Third, §5.0 may merit further review to ensure consistency. On the one hand, an MCO is required to submit a performance bond equal to the projected first month’s capitation payment “up front”. See §§5.1 and 5.2. On the other hand, §5.4 requires MCO supplementation of the bond “if the performance bond falls below 90% of the first month’s capitation in any month”. Literally, this could never occur since the performance bond based on 100% of the first month’s capitation amount was already submitted to DMMA up front. If DMMA intends that the MCO increase the bond based on later increases in monthly capitation amounts, the regulation should be reworded.
Agency Response: DMMA has made changes to the regulation based on this comment. First, it has stricken the words “and submit” since the MCOs will maintain the performance bond, and report that to DMMA. The performance bond is only required to cover startup costs for the first 12 months of the MCO contracts. Thereafter, DMMA gauges and assesses the financial stability of the MCO through record review and mandatory notice requirements contained in the MCO contracts.

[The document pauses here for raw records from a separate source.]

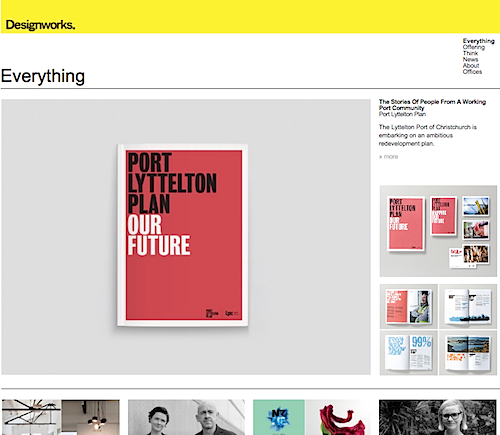Open thumbnail with harbour landscape photos
500x435 pixels.
coord(468,353)
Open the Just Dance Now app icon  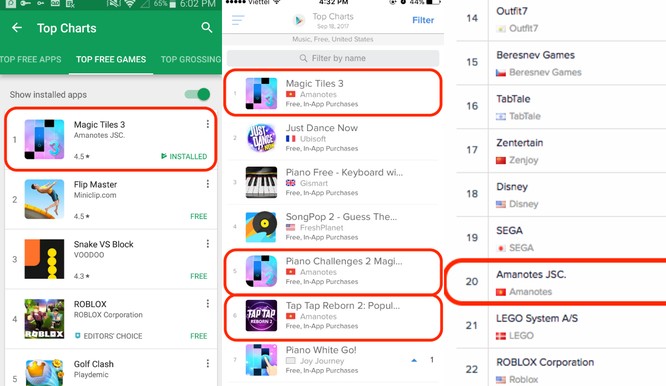(x=262, y=138)
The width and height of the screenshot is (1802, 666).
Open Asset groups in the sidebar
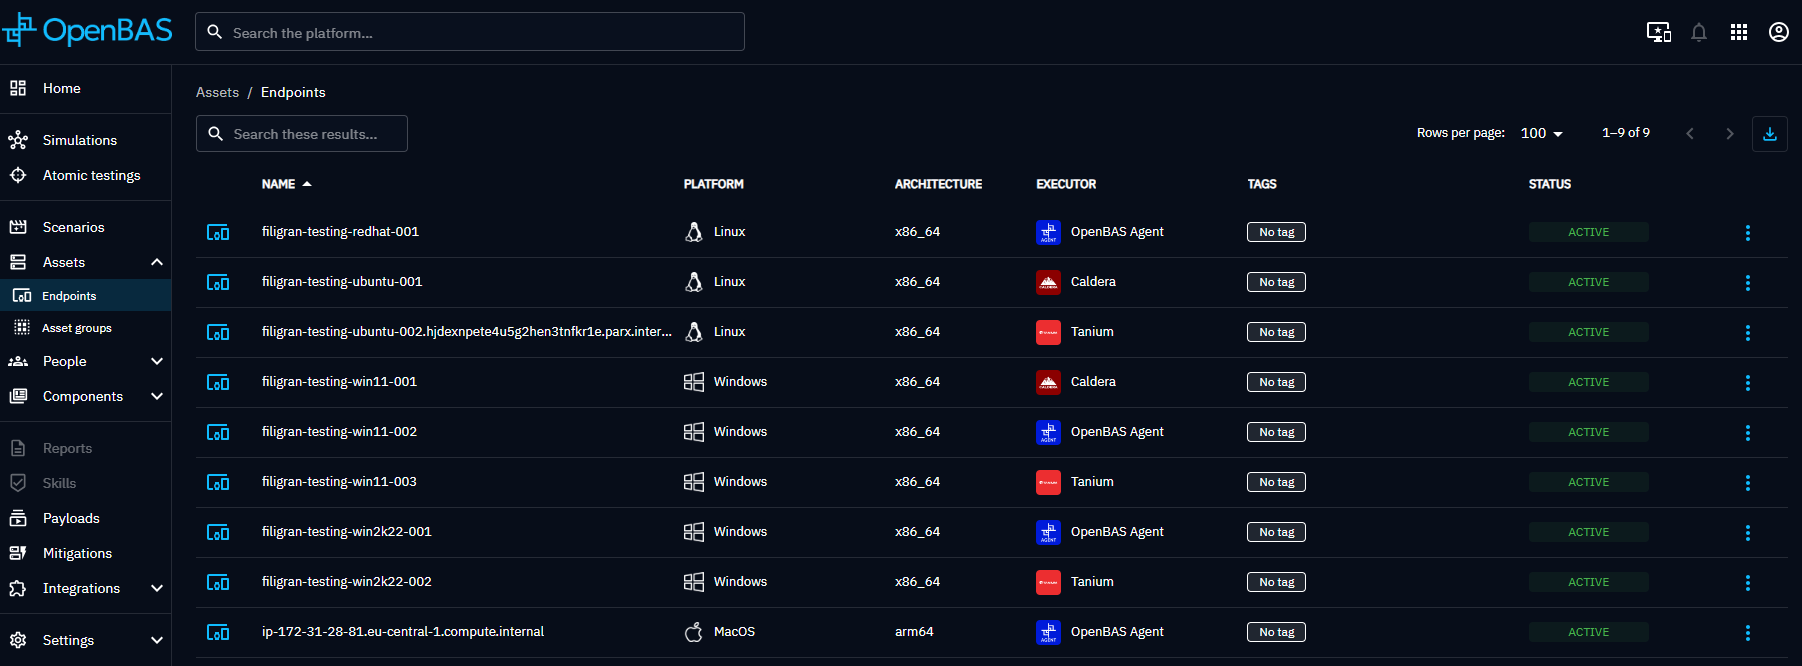pyautogui.click(x=77, y=328)
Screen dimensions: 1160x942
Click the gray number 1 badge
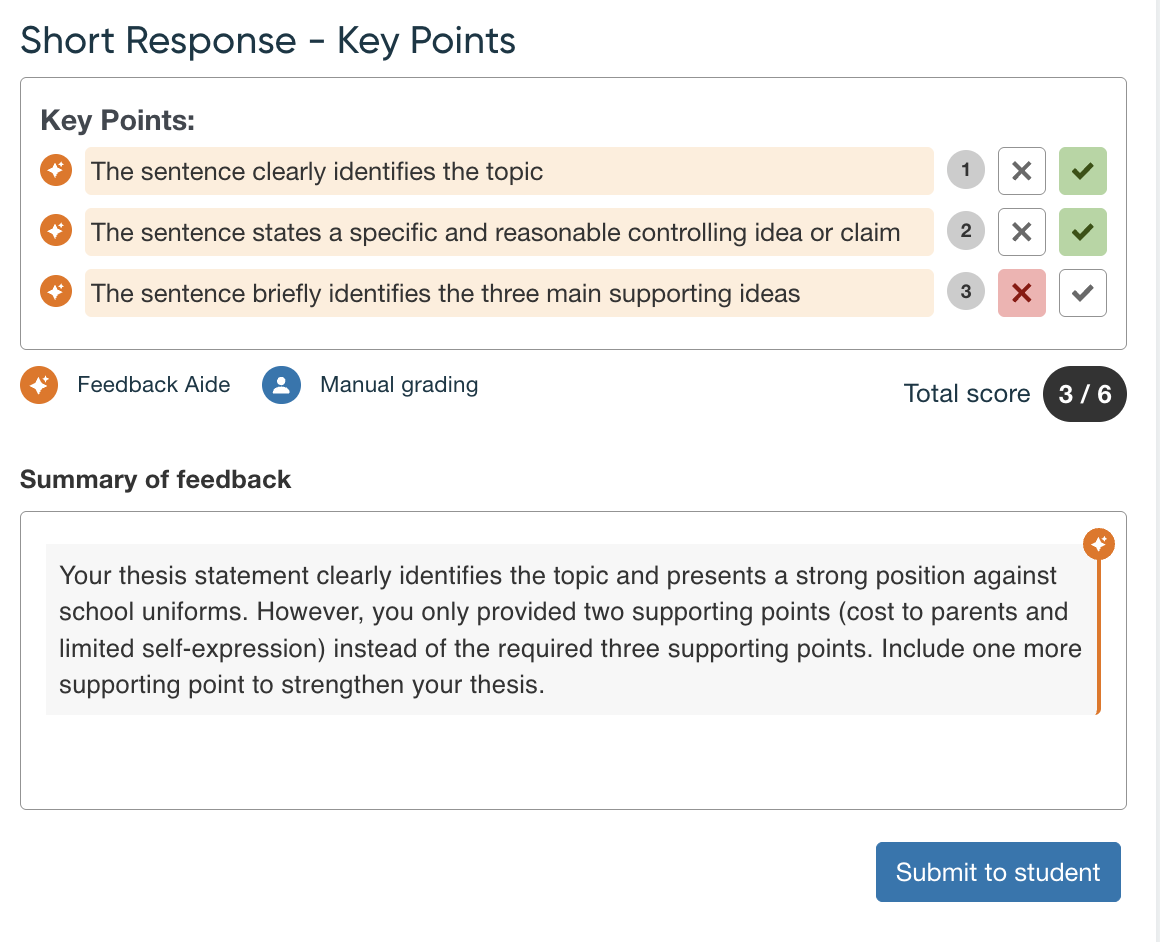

Fourth, §9.1 contemplates MCO maintenance of a system for tracking incurred but unreported costs and unpaid claims by category (e.g. hospital; nursing facility). The MCO is expected to review its system annually and DHSS can prompt adjustments. DMMA may wish to consider requiring a 6-month report of data under this section. If a year passes, and the system/methodology has resulted in grossly inadequate reservation of funds, it may be too late to intervene in the face of huge unpaid bills.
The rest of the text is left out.